◆ What the exercise asks ◆
Give again, exactly and without pictures, the lines running from the line with "サービス (271, 1858)" to the end of the records below.

◆ Data for this task ◆
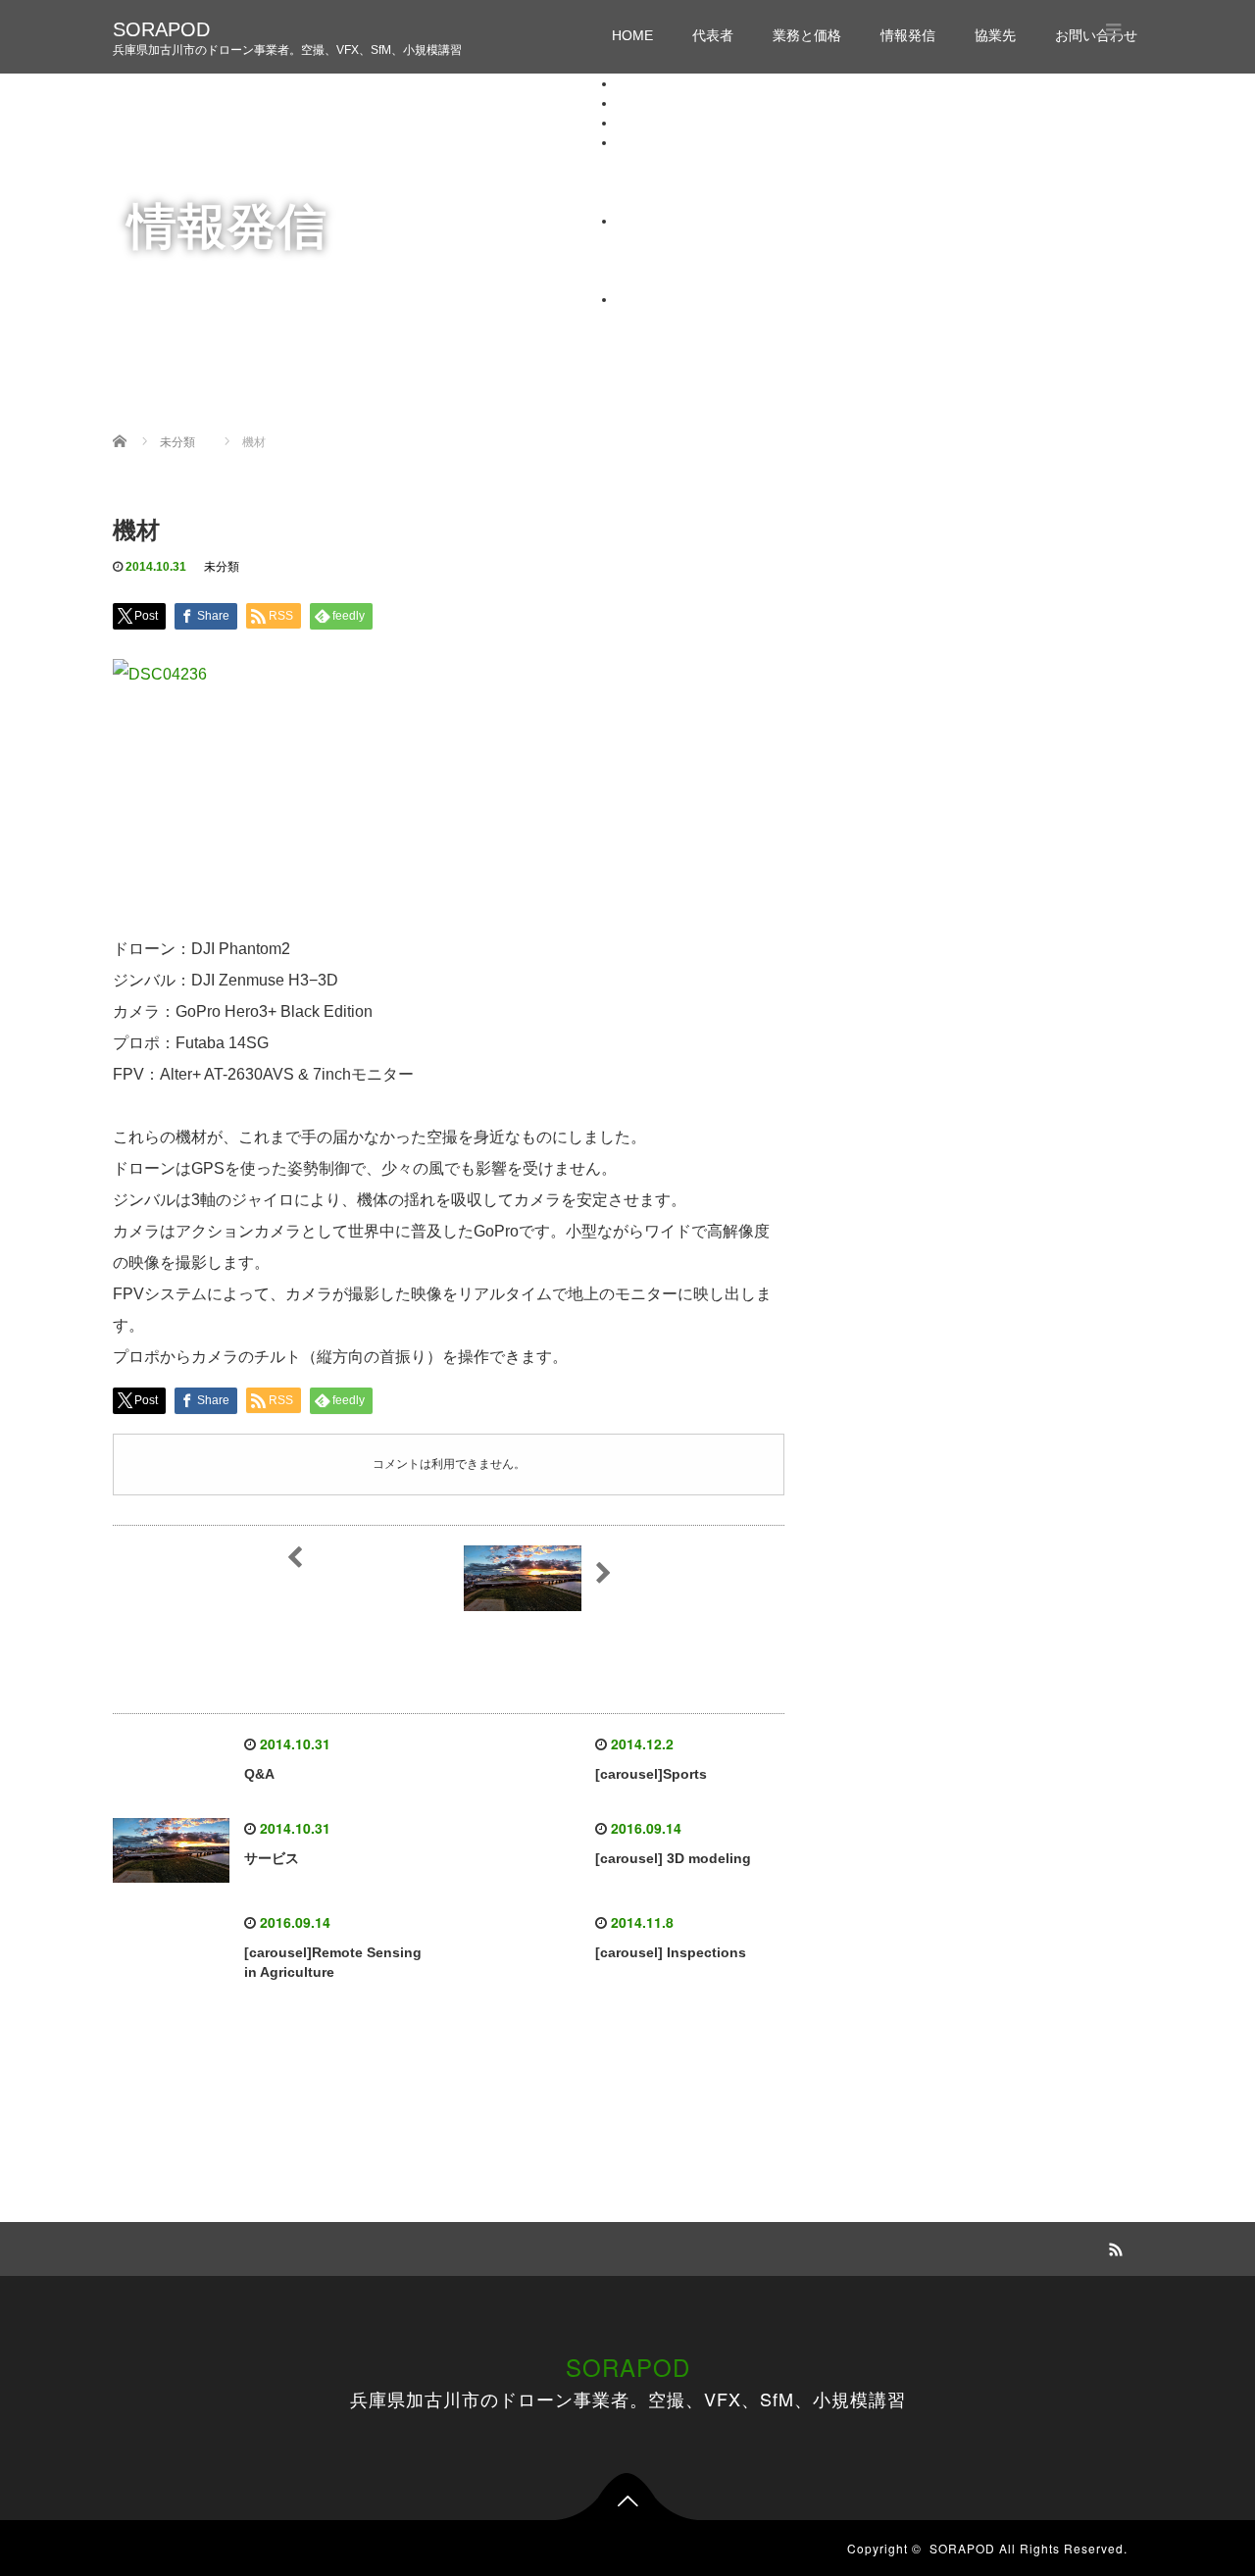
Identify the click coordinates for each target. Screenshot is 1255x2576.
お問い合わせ (658, 299)
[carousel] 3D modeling (673, 1858)
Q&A (259, 1774)
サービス (271, 1858)
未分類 (221, 567)
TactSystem (692, 240)
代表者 (712, 35)
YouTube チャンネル (719, 201)
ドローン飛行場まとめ (724, 181)
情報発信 (907, 35)
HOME (632, 35)
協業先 (995, 35)
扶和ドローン (697, 279)
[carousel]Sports (651, 1774)
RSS (1113, 2246)
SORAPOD (161, 29)
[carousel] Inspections (670, 1952)
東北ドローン (697, 260)
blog (669, 162)
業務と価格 (807, 35)
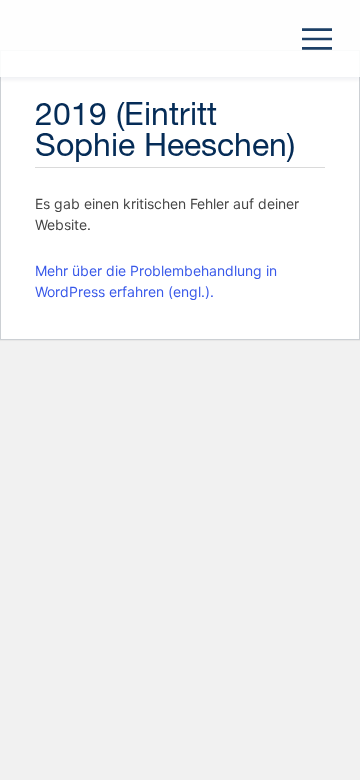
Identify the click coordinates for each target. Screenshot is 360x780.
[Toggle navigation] (317, 39)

◆ Exercise output ◆
サービス (271, 1858)
未分類 (221, 567)
TactSystem (692, 240)
代表者 (712, 35)
YouTube チャンネル (719, 201)
ドローン飛行場まとめ (724, 181)
情報発信 (907, 35)
HOME (632, 35)
協業先 (995, 35)
扶和ドローン (697, 279)
[carousel]Sports (651, 1774)
RSS (1113, 2246)
SORAPOD (161, 29)
[carousel] Inspections (670, 1952)
東北ドローン (697, 260)
blog (669, 162)
業務と価格 (807, 35)
Identify the click coordinates for each target. Screenshot is 360x780.
[Toggle navigation] (317, 39)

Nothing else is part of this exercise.